Welcome to Amiskwacîwâskahikan, which is the Cree name for the area that is also known as Edmonton. Edmonton has Canada’s second largest Indigenous population, enriching the local culture with experiences rooted in ancient traditions. There’s just too much to explore all in one blog! Over a few posts, we’ll share some of our favourites and encourage you to check out our added links and resources to add even more Indigenous experiences and learning to your time in Edmonton.
In this edition, we’ll share spots to find Indigenous art in Edmonton and stores where you’ll find not just art, but crafts, bath, body and home items, too.
Founded by Carrie Armstrong, who’s descended from a family of Cree Medicine women, Mother Earth Essentials is the bath and body line you’ve been looking for. The robust product includes shampoo, conditioner, lotions, essential oils, soy-based candles and aroma therapy mists.
The plants used in the products are associated with the directions of the Medicine Wheel, which is symbolic of the circle of life. The plants which grow on the prairies are all wild, edible and medicinal. Fill your home and senses with the refreshing scents of lavender, sage, cedar, sweetgrass and tobacco.
Just north of downtown is a welcoming gallery and gift shop that features new artists every 3 months. That means you can stop in to Câhcacêp Art & Tea House on every Edmonton getaway and have a completely different experience. Visit the gift shop for unique Indigenous-created items like blankets, books, jewellery, and take a tea to go!
A special experience available is the Bow Making Workshop where participants will be guided by Elder and master traditional bow maker, Jerry Saddleback, in the creation of a hunting bow. The workshop is 4 weekdays or 3 weekends with limited space so be sure to reach out far in advance to get registered.
Whiskeyjack Art House is described on their website as, “an Indigenous owned and operated arts boutique that supports Indigenous arts, artisans, and cultural experiences, as well as local businesses that respects the environment and all its living relatives.”. This mecca for Indigenous culture hosts art exhibits, small learning gatherings, and cuisine pop-ups.
Additionally, the art house has a gift shop with an extensive range of products that includes white willow tea, blueberry & sage jam, Boy Chief Trading Post blankets, candles and books.
If you are looking for art made by Indigenous artists, look no further than Wakina Gallery. As part of their partnership with the Alberta Native News newspaper, the art for sale is mostly original illustrations and carvings that have been featured in the paper over the past 30 years. A key feature of the partnership is to make Indigenous art available at wholesale prices in a bid to promote reconciliation and awareness.
While the gallery is online, appointments can be made to see the art, or purchase, in person. Hand drawn illustrations, paintings, soapstone carvings and greeting cards round out the offerings with prices starting at just $50 for a 12 inch by 15 inch ink drawing. The pricing makes these unique pieces accessible to more people who wish to display and celebrate Indigenous art and artists.

**DATA EXCERPT**
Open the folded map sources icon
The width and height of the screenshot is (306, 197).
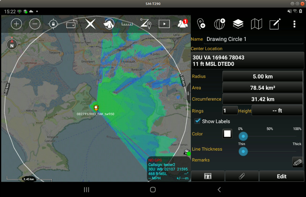point(256,24)
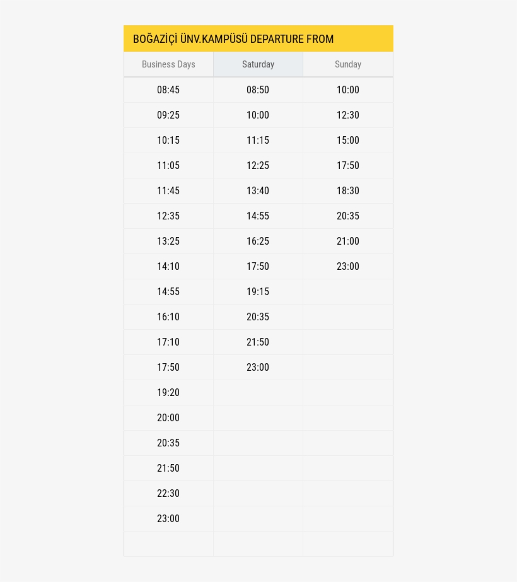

**PROBLEMS TO WORK ON**
a. In the post on Indigenous art in Edmonton, condense the paragraph beginning "Founded by Carrie Armstrong" into a short bulleted list that keeps its main facts.
b. Reproduce word for word everything in the post on Indigenous art in Edmonton from "If you are looking" down to "art and artists.".

**RESPONSES BY TASK**
a.
- Mother Earth Essentials is a bath and body line founded by Carrie Armstrong.
- Armstrong is descended from a family of Cree Medicine women.
- Products include shampoo, conditioner, lotions, essential oils, soy-based candles and aroma therapy mists.

b.
If you are looking for art made by Indigenous artists, look no further than Wakina Gallery. As part of their partnership with the Alberta Native News newspaper, the art for sale is mostly original illustrations and carvings that have been featured in the paper over the past 30 years. A key feature of the partnership is to make Indigenous art available at wholesale prices in a bid to promote reconciliation and awareness.
While the gallery is online, appointments can be made to see the art, or purchase, in person. Hand drawn illustrations, paintings, soapstone carvings and greeting cards round out the offerings with prices starting at just $50 for a 12 inch by 15 inch ink drawing. The pricing makes these unique pieces accessible to more people who wish to display and celebrate Indigenous art and artists.